A czy nie uważa pan, że to, że ostatnim punktem wizyty było spotkanie z rodzinami ofiar katastrofy, w tym z prezesem Kaczyńskim, to był z punktu widzenia obozu prezydenckiego, że tak powiem, błąd taktyczny?
- Dlaczego?
No bo takie ostatnie wrażenie, które pozostało, podobno bardzo ważne dla polityków i nie tylko, to jest ten list czy memoriał wręczany przez Jarosława Kaczyńskiego i spotkanie z nim.
- Ależ i prezydentowi Komorowskiemu i kancelarii zależało na tym spotkaniu. Bo zależy nam przecież na tym, żeby ta wizyta wypadła jak najlepiej i to, że prezydent USA pamięta o ofiarach katastrofy, że składa kwiaty, że spotyka się z tymi rodzinami, to właśnie gest pod adresem i tych rodzin, ale i Polski, więc to jak najbardziej potrzebne.
Tego memoriał Jarosława Kaczyńskiego nie odebrano jako jakiegoś zgrzytu?

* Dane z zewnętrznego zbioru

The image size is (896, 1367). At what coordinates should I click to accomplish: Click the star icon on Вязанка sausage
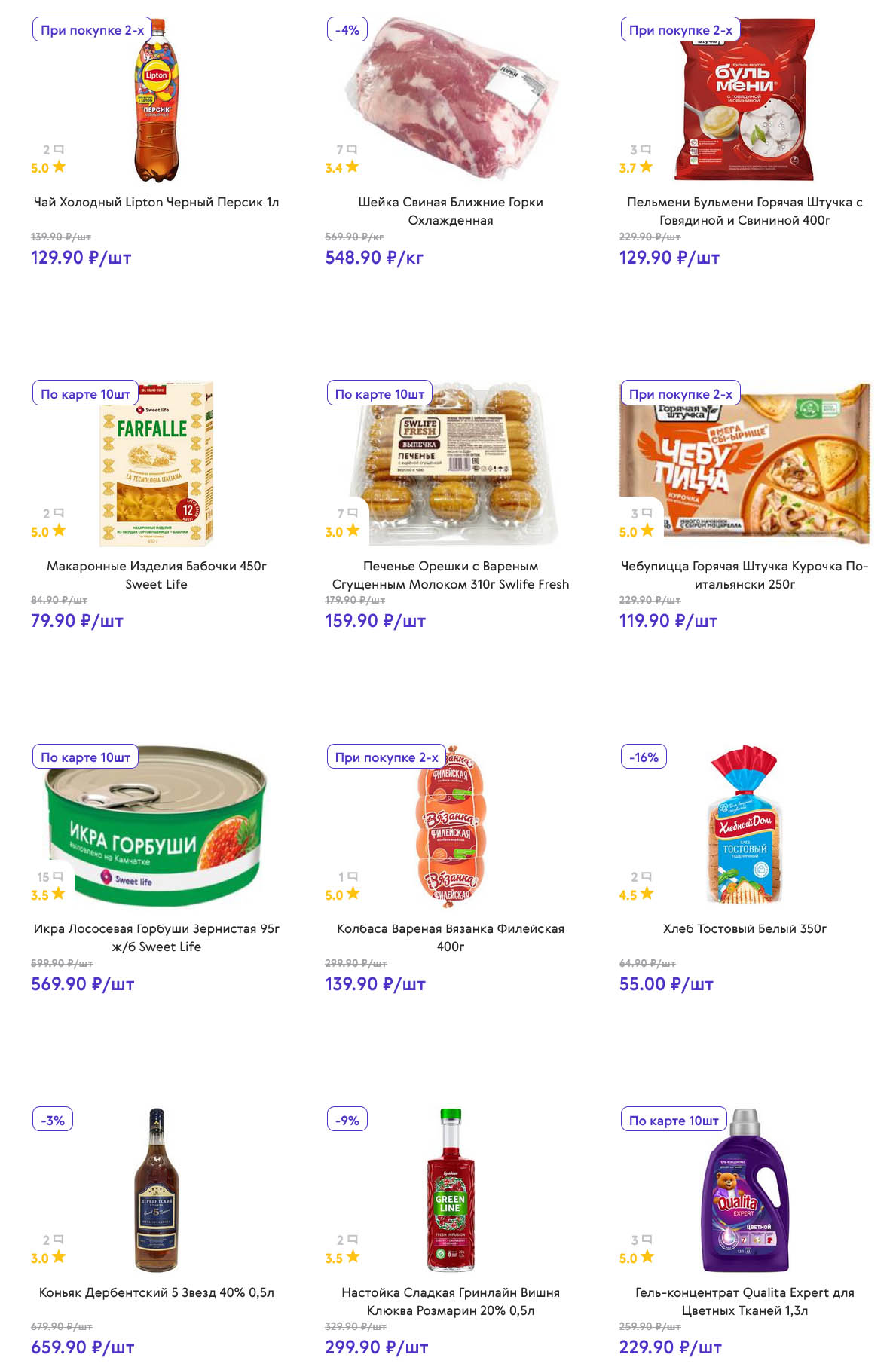click(353, 894)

- Znaczy, nie chcę łyżki dziegciu tutaj do tego dodawać, bo to przecież bardzo udana wizyta, także w tym punkcie. Memoriał jak memoriał, najpewniej nie ma w nim takich treści, które by oczekiwał np. Antoni Macierewicz, bo Jarosław Kaczyński jak na razie nie pochwalił się treścią memoriału. I nie sądzę, że jak dzisiaj pójdę do pracy, to on będzie odczytywany przez gnomadów z tego namiotu.

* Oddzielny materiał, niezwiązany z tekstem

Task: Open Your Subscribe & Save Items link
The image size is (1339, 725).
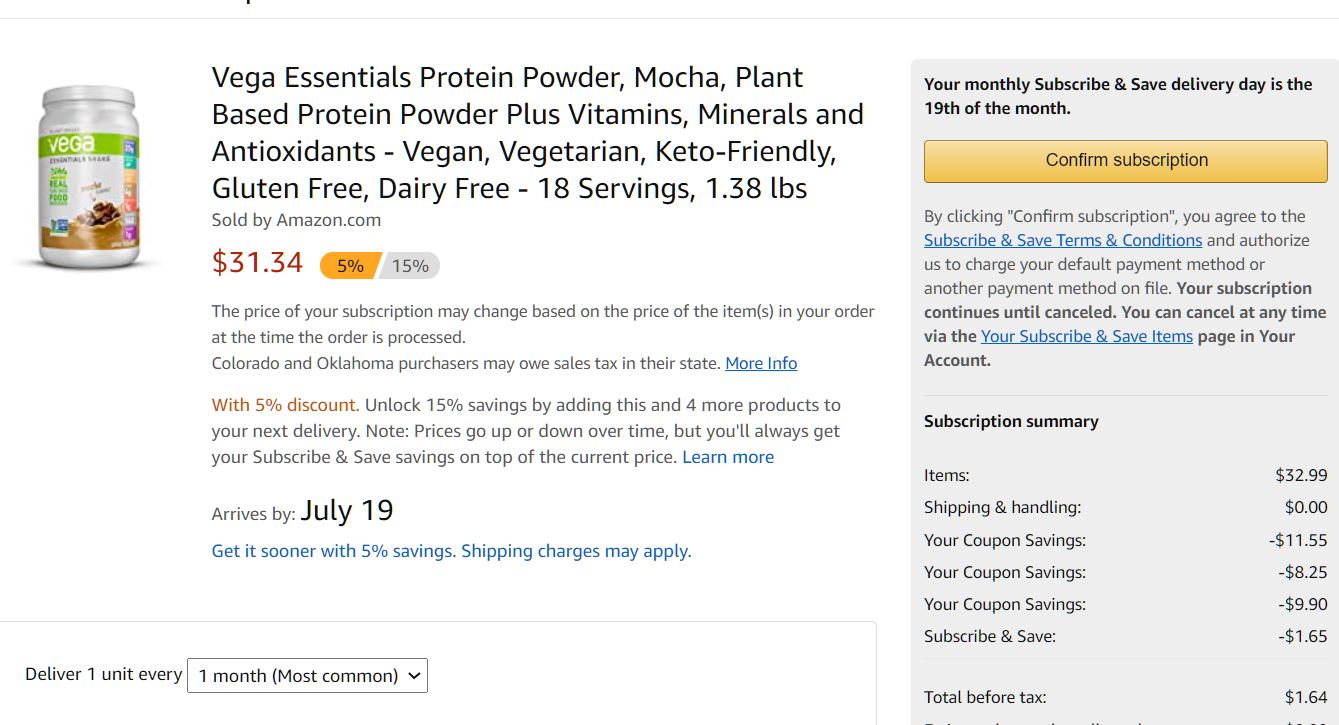Action: (1086, 336)
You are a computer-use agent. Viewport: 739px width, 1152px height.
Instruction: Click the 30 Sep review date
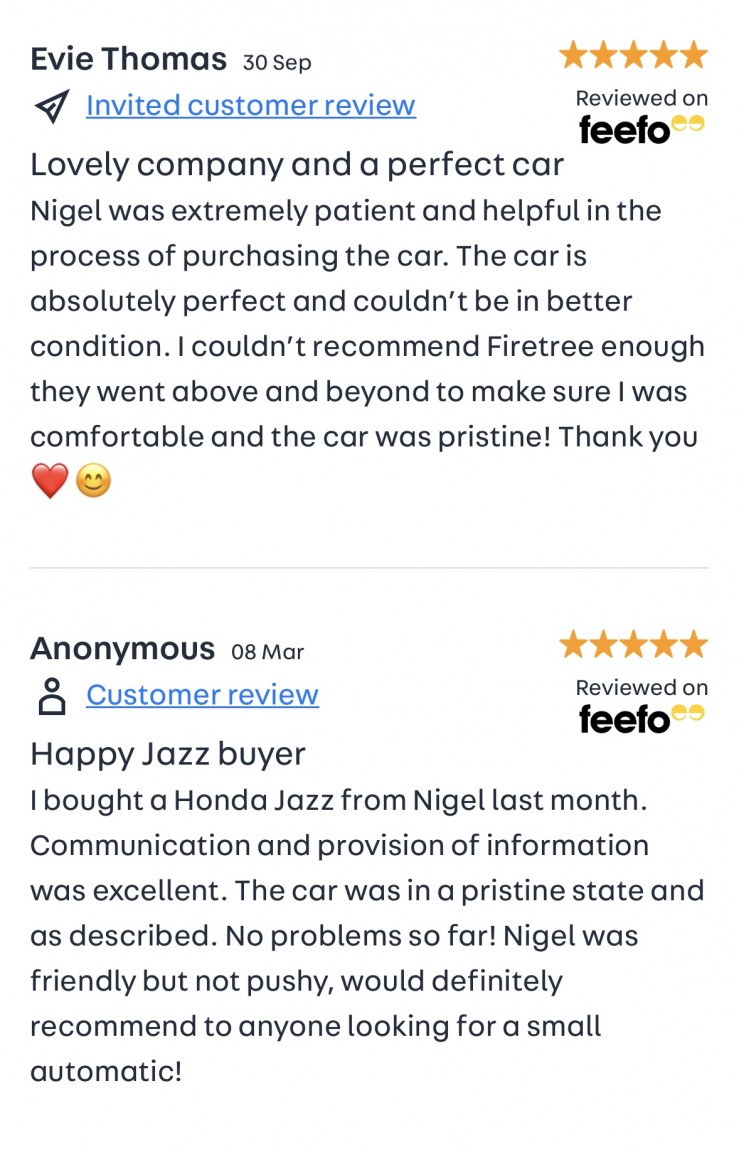(277, 62)

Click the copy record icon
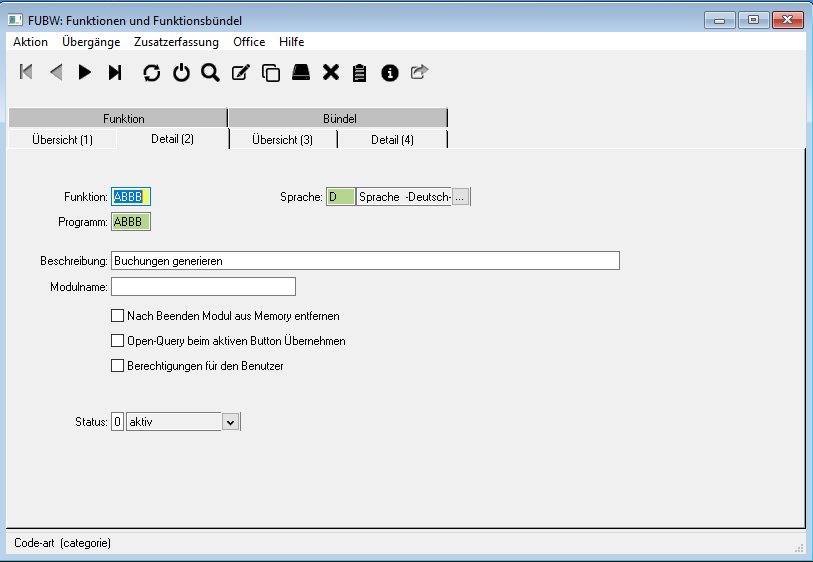click(x=270, y=72)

Czy prezydent ma swojego faworyta w walce o fotel szefa IPN-u?
- Nie ma. Ponieważ prezydent jest autorem zmiany tej ustawy, jest Rada IPN-u, są tam znakomici fachowcy z różnych środowisk, niech wybierają.
I ostatnie pytanie. Czy jest pomysł rzeczywiście poważnie brany pod uwagę, żeby złożyć projekt, który wykreśla z kodeksu karnego to publiczne znieważenie prezydenta jako coś, co jest zagrożone karą do 3 lat więzienia.

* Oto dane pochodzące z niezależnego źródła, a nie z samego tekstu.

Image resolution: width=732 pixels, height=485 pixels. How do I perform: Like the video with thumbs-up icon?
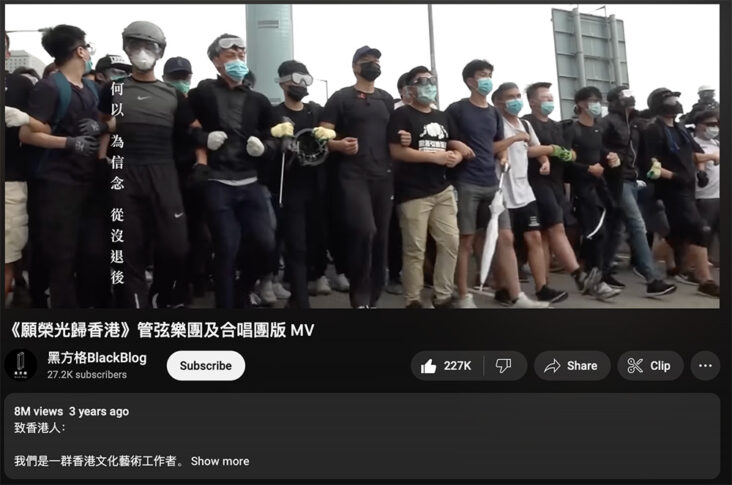tap(428, 366)
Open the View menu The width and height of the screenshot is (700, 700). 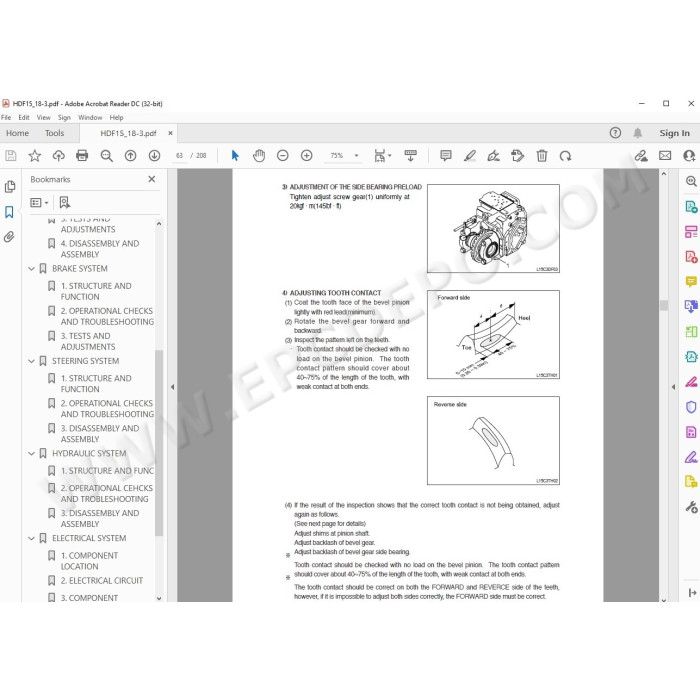point(43,117)
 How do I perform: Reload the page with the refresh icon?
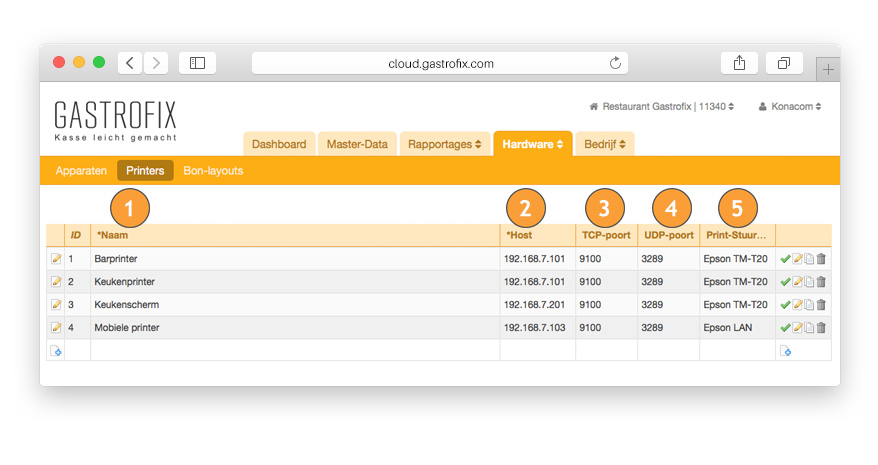pyautogui.click(x=615, y=63)
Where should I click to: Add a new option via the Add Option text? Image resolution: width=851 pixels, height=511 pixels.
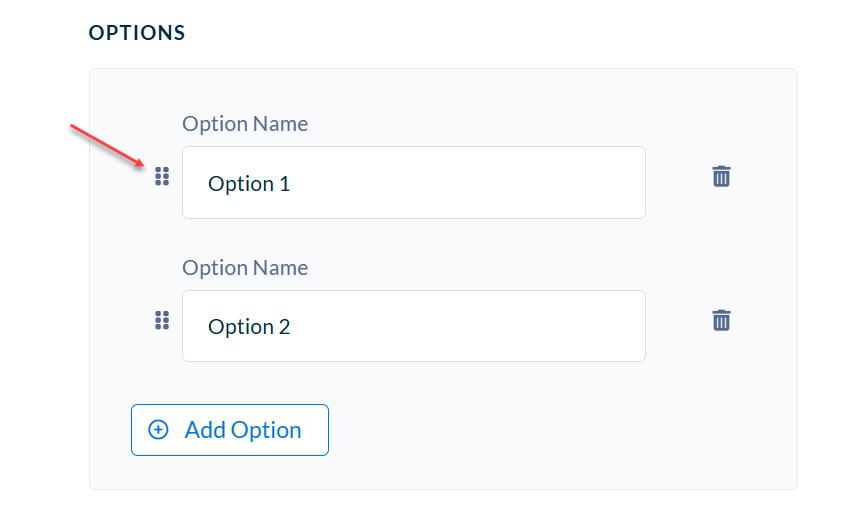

- Prezydent jest absolutnie do tego nieprzywiązany.
Ale złoży projekt ustawy w Sejmie, która skreśla ten punkt z kodeksu karnego?
- To raczej powinna być inicjatywa poselska. My w Polsce nie przepadamy za rozwiązaniami, że ktoś się o swoją sprawę upomina, więc prezydent gorąco wesprze taką inicjatywę, ale nie sądzę, żeby występował z taką inicjatywą, ale zobaczymy.
A jak trafi na jego biurko, to podpisze?
- Bardzo szybko.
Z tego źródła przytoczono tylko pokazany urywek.